About this Application
Overview
SecureMotion is a lightweight, privacy-focused local security hub designed to execute directly within a modern web browser.
Rather than forwarding camera feeds to remote cloud instances, this hub manages all frames inside the processing thread of the
host browser. This architecture avoids sending raw imagery outside the computer, offering an extra layer of privacy.
By utilizing local hardware interfaces, SecureMotion analyzes, flags, and records security activities locally.
How to Use
- Define Storage Folder: Click Select Folder. Assign a storage path on the host computer. Files will be recorded and retrieved directly from this location.
- Start Video Feed: Choose the Start Camera action. Give the browser permission to access the local webcam interface.
- Tune Sensitivity Threshold: Slide the threshold controller to align motion actions. Lower bounds limit detection triggers to wide-scale transitions, whereas high bounds capture subtle changes.
- Arm the Hub: Activate the Arm System checkbox. The algorithm will begin saving a 3-second security video segment when motion is identified.
- System Sound Alerts: Toggle the Sound: ON/OFF trigger to enable synthetic alert tones upon detection.
- Review Footage: Use the direct playback controls on cards loaded inside the Recordings feed. Press Delete to clear files from the local storage folder.

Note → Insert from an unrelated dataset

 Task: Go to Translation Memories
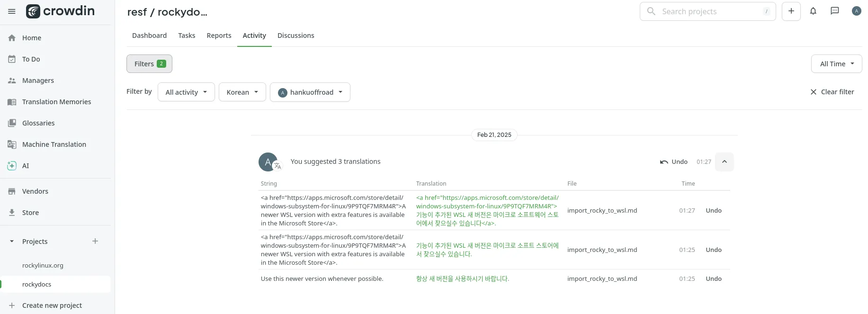pyautogui.click(x=56, y=102)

- Reset System: Use the Reset Simulation option to clear and restore the application states.
Technical Details
- Secure Media Capture: Leverages the navigator.mediaDevices.getUserMedia media stream layer.
- Frame Differencing: Draws active webcam arrays to an isolated virtual canvas. By comparing pixel values (RGB channels) across subsequent frames, changes in localized pixel structures are calculated to determine motion coordinates.

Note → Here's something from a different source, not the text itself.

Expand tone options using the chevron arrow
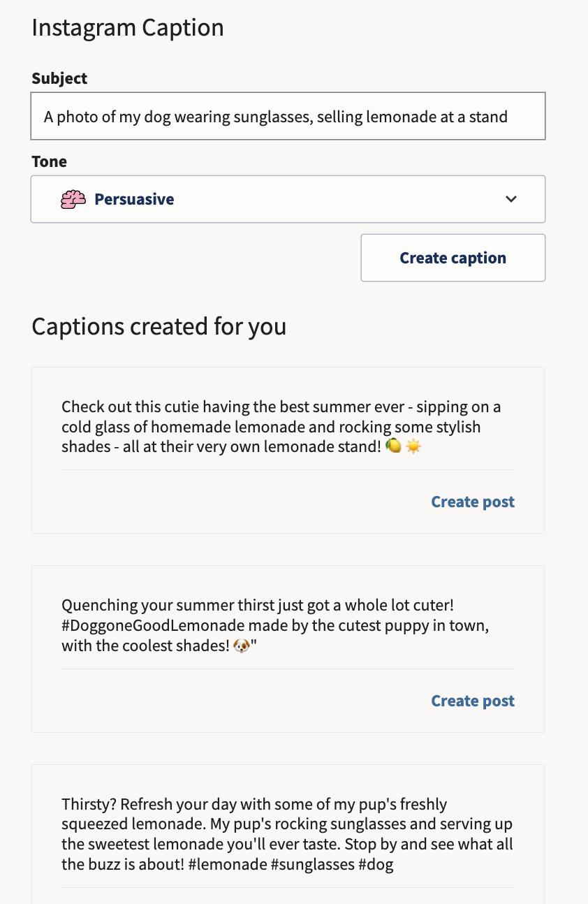 pyautogui.click(x=511, y=199)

- Direct Stream Encoding: Employs the MediaRecorder API (using VP8/WebM fallback encoding schemes) to bundle frame segments locally.

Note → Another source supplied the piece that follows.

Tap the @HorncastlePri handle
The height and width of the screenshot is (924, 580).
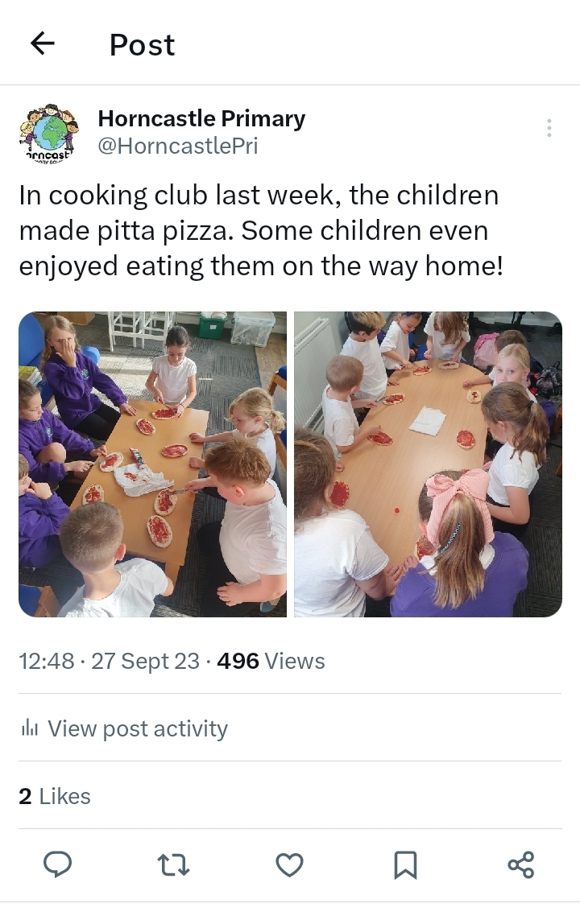tap(177, 146)
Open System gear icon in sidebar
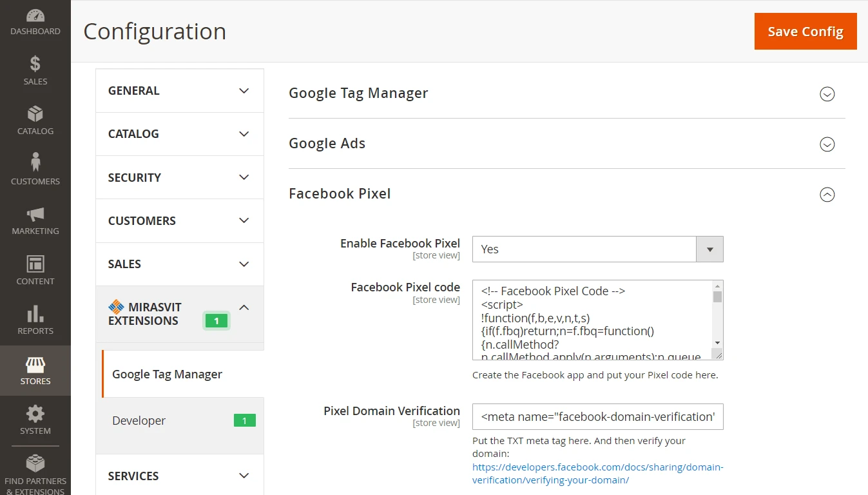The width and height of the screenshot is (868, 495). pos(35,414)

- Direct Local IO: Implements the FileSystem Access API to directly write records onto host folder handles, avoiding arbitrary user download dialogues.
Future Directions
The roadmap for this system focuses on integrating lightweight machine learning models (such as TensorFlow.js) to process edge-based classification profiles. This step aims to differentiate between humans, pets, and wind-blown elements directly in-browser. Additionally, updates will target support for synchronized multi-channel streams and WebRTC integrations to securely view camera streams from other local devices.